For at least 5 million years, the same area of the depths of the Indian Ocean has functioned as an immense whale cemetery – and, instead of producing macabre scenes, the process has led to the emergence of an entire ecosystem, with unique species, around the remains of the aquatic mammals.
Chinese submersibles have mapped part of the underwater forest of skeletons in the so-called Diamantina fracture zone, west of Australia. Details about the region’s modern and extinct biodiversity are in an article published this Wednesday (10) in scientific magazine Nature.
The study authors, led by Xiaotong Peng of the Institute of Science and Deep Sea Engineering of the Chinese Academy of Sciences, identified almost 500 “whale falls”, the name given to the burial of large mammals on the seabed) in a 1,200 km long strip along the Diamantina area. The peculiar geology of the place was shaped by the process of separation between the Australian continental mass and the Antarctica about 50 million years ago.
The “whale rains” known until now have been found at depths ranging from a few meters to 4,000 m, but Asian researchers have identified “whale rains” considered active – that is, in conditions that support the flourishing of small ecosystems around the skeletons – at almost 7,000 m from the ocean surface. In the case of some fossil whales, the depths are even greater.
Most cetacean skeletons belong to beaked whales, a subgroup that includes animals up to 13 meters long and whose appearance vaguely resembles that of dolphins with an extremely elongated body.
Relatively little studied, beaked whales are excellent divers, hunting invertebrates such as squid at depths of up to a few kilometers. The survival strategy, however, is not without risks, and the pressure it imposes on the physiology of animals (with large variations in pressure, for example) may be part of the explanation for deaths and sinking bodies.
The other reason for the concentration of “whale rains” is the cut relief of the underwater region, a kind of funnel that may have confined the bodies of diving cetaceans in a relatively narrow space. Finally, there is the preservation bias: beaked whales have a skull with particularly massive bones, which decomposes more slowly than that of other whales and also fossilizes relatively easily.
Even so, there are also remains of other species of whales in the underwater necropolis, including that of an Antarctic minke whale (Balaenoptera bonaerensis), five meters long. In the case of the most recent skeletons, the bones are covered with a dense, whitish “carpet” of marine microbes.
Furthermore, a community of invertebrates of different sizes settled around, on top of and even inside the bones – this last possibility is the case of “bone-digging” marine worms of the genus Osedax. When attaching itself to the bone structure, the animal produces an acid that dissolves the external layers and allows it to consume the fat inside the bone.
Along with the OsedaxChinese researchers have identified about 20 species there, most of which are probably still new to science. Among the inhabitants of the area are bivalves (relatives of shellfish) that live in symbiosis with bacteria, different types of ophiura, similar to sea stars, but with “legs” that move differently, as well as sponges and anemones.

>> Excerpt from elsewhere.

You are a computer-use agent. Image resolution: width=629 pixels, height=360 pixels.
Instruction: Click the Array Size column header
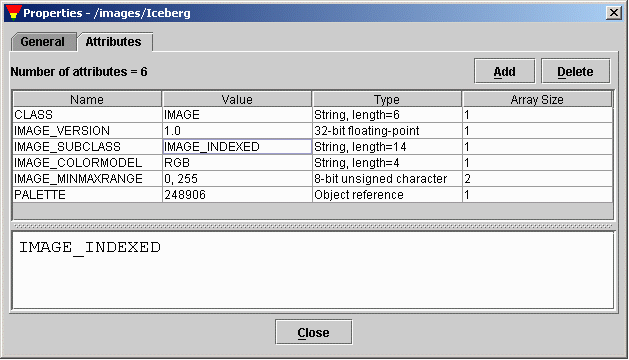tap(537, 99)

The latter prefer older bones, which they use as rocks, attaching themselves to them. Another surprise of the study is the abundance of invertebrates in these places – in some points, the population density reaches almost 3,000 individuals per square meter of seabed.
In addition to the probable new species of current marine biodiversity, the researchers also concluded that some of the fossilized whales in the region’s abyss correspond to previously unknown extinct species.
In the Nature study, they named the species Pterocetus diamantinaea type of beaked whale, and at least two other extinct whales, the P. benguelae and the Izikoziphius rossi. In the case of these last two, they managed to date samples of the fossils, using a method that is based on variants of the chemical element strontium, reaching ages of 5.26 million years for the P. benguelae and 2.44 million years for the I. rossi.
Taking into account the relative abundance of “whale rains” and the ability of marine invertebrates to make the most of the resources offered by dead cetaceans, the study authors propose that their findings could provide important clues about how the ocean’s deepest environments are maintained over time.
The idea is that the giants’ carcasses would function as “crosswalks” at depth, allowing invertebrates adapted to these conditions to identify new resources and find mates, spreading these species to more areas of the seabed.